(INSTRUCTIONS FOR THE TASK): The entries shown next need to be written again word for word.

(MATERIALS PROVIDED):
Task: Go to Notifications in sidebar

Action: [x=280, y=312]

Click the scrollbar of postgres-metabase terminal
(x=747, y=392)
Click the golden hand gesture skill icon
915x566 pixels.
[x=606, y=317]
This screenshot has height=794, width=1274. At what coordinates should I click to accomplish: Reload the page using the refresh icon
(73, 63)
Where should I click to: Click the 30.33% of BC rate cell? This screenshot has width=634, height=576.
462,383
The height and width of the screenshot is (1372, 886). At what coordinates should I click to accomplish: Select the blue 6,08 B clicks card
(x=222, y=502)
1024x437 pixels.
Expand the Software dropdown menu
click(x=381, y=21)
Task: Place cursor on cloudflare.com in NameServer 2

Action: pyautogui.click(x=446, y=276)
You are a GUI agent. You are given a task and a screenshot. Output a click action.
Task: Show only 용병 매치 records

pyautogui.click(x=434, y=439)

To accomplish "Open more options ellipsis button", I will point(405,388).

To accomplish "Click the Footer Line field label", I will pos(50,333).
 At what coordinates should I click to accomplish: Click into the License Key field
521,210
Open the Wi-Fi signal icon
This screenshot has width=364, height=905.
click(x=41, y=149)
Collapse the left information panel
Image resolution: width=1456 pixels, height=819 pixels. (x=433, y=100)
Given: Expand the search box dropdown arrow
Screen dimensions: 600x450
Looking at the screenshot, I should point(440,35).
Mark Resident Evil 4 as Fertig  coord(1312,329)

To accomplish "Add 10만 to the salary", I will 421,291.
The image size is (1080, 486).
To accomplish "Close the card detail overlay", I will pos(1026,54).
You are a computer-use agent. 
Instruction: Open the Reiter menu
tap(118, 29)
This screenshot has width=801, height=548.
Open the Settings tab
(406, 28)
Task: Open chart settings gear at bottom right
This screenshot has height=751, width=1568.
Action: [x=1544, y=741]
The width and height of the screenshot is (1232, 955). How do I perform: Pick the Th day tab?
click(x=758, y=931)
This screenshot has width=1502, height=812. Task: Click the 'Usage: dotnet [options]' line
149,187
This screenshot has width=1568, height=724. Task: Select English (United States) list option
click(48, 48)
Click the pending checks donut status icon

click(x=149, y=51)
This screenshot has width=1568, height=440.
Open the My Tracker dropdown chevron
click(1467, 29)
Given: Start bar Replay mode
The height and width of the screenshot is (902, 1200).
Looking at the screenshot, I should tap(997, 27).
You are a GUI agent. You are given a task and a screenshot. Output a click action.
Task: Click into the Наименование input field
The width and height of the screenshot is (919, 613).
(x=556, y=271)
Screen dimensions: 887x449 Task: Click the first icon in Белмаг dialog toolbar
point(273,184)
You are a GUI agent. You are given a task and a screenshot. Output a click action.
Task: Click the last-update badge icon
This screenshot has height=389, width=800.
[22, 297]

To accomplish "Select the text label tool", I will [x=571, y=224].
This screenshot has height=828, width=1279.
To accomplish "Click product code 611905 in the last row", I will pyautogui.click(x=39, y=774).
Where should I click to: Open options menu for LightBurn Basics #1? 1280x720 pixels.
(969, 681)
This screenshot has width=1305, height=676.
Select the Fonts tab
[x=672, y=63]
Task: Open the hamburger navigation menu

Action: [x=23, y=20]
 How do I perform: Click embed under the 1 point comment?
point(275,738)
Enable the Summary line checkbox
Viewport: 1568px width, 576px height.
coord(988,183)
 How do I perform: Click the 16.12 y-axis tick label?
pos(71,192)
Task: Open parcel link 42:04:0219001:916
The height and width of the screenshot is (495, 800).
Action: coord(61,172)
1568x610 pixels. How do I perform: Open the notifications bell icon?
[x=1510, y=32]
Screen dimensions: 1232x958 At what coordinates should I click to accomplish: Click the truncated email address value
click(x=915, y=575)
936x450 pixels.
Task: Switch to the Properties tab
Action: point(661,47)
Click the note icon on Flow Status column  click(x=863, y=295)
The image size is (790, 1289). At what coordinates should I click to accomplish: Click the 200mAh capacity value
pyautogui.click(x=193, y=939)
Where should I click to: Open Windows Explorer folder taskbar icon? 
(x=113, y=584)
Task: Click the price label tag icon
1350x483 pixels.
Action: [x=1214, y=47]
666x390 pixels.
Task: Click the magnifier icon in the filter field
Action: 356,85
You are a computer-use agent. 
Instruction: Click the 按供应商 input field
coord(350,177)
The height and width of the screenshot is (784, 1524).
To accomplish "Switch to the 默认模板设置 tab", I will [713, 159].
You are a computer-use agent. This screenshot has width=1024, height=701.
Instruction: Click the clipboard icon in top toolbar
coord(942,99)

(RESPONSE):
Task: Go to Notifications in sidebar

Action: [x=280, y=312]

Click the scrollbar of postgres-metabase terminal
(x=747, y=392)
Click the golden hand gesture skill icon
915x566 pixels.
[x=606, y=317]
This screenshot has height=794, width=1274. At what coordinates should I click to accomplish: Reload the page using the refresh icon
(73, 63)
Where should I click to: Click the 30.33% of BC rate cell? This screenshot has width=634, height=576.
462,383
The height and width of the screenshot is (1372, 886). At what coordinates should I click to accomplish: Select the blue 6,08 B clicks card
(x=222, y=502)
1024x437 pixels.
Expand the Software dropdown menu
click(x=381, y=21)
Task: Place cursor on cloudflare.com in NameServer 2

Action: pyautogui.click(x=446, y=276)
You are a GUI agent. You are given a task and a screenshot. Output a click action.
Task: Show only 용병 매치 records

pyautogui.click(x=434, y=439)

To accomplish "Open more options ellipsis button", I will point(405,388).

To accomplish "Click the Footer Line field label", I will pos(50,333).
 At what coordinates should I click to accomplish: Click into the License Key field
521,210
Open the Wi-Fi signal icon
This screenshot has width=364, height=905.
click(x=41, y=149)
Collapse the left information panel
Image resolution: width=1456 pixels, height=819 pixels. (x=433, y=100)
Given: Expand the search box dropdown arrow
Screen dimensions: 600x450
Looking at the screenshot, I should point(440,35).
Mark Resident Evil 4 as Fertig  coord(1312,329)

To accomplish "Add 10만 to the salary", I will 421,291.
The image size is (1080, 486).
To accomplish "Close the card detail overlay", I will pos(1026,54).
You are a computer-use agent. 
Instruction: Open the Reiter menu
tap(118, 29)
This screenshot has width=801, height=548.
Open the Settings tab
(406, 28)
Task: Open chart settings gear at bottom right
This screenshot has height=751, width=1568.
Action: [x=1544, y=741]
The width and height of the screenshot is (1232, 955). How do I perform: Pick the Th day tab?
click(x=758, y=931)
This screenshot has width=1502, height=812. Task: Click the 'Usage: dotnet [options]' line
149,187
This screenshot has width=1568, height=724. Task: Select English (United States) list option
click(48, 48)
Click the pending checks donut status icon

click(x=149, y=51)
This screenshot has width=1568, height=440.
Open the My Tracker dropdown chevron
click(1467, 29)
Given: Start bar Replay mode
The height and width of the screenshot is (902, 1200).
Looking at the screenshot, I should tap(997, 27).
You are a GUI agent. You are given a task and a screenshot. Output a click action.
Task: Click into the Наименование input field
The width and height of the screenshot is (919, 613).
(x=556, y=271)
Screen dimensions: 887x449 Task: Click the first icon in Белмаг dialog toolbar
point(273,184)
You are a GUI agent. You are given a task and a screenshot. Output a click action.
Task: Click the last-update badge icon
This screenshot has height=389, width=800.
[22, 297]

To accomplish "Select the text label tool", I will [x=571, y=224].
This screenshot has height=828, width=1279.
To accomplish "Click product code 611905 in the last row", I will pyautogui.click(x=39, y=774).
Where should I click to: Open options menu for LightBurn Basics #1? 1280x720 pixels.
(969, 681)
This screenshot has width=1305, height=676.
Select the Fonts tab
[x=672, y=63]
Task: Open the hamburger navigation menu

Action: [x=23, y=20]
 How do I perform: Click embed under the 1 point comment?
point(275,738)
Enable the Summary line checkbox
Viewport: 1568px width, 576px height.
coord(988,183)
 How do I perform: Click the 16.12 y-axis tick label?
pos(71,192)
Task: Open parcel link 42:04:0219001:916
The height and width of the screenshot is (495, 800).
Action: coord(61,172)
1568x610 pixels. How do I perform: Open the notifications bell icon?
[x=1510, y=32]
Screen dimensions: 1232x958 At what coordinates should I click to accomplish: Click the truncated email address value
click(x=915, y=575)
936x450 pixels.
Task: Switch to the Properties tab
Action: point(661,47)
Click the note icon on Flow Status column  click(x=863, y=295)
The image size is (790, 1289). At what coordinates should I click to accomplish: Click the 200mAh capacity value
pyautogui.click(x=193, y=939)
Where should I click to: Open Windows Explorer folder taskbar icon? 
(x=113, y=584)
Task: Click the price label tag icon
1350x483 pixels.
Action: [x=1214, y=47]
666x390 pixels.
Task: Click the magnifier icon in the filter field
Action: 356,85
You are a computer-use agent. 
Instruction: Click the 按供应商 input field
coord(350,177)
The height and width of the screenshot is (784, 1524).
To accomplish "Switch to the 默认模板设置 tab", I will [713, 159].
You are a computer-use agent. This screenshot has width=1024, height=701.
Instruction: Click the clipboard icon in top toolbar
coord(942,99)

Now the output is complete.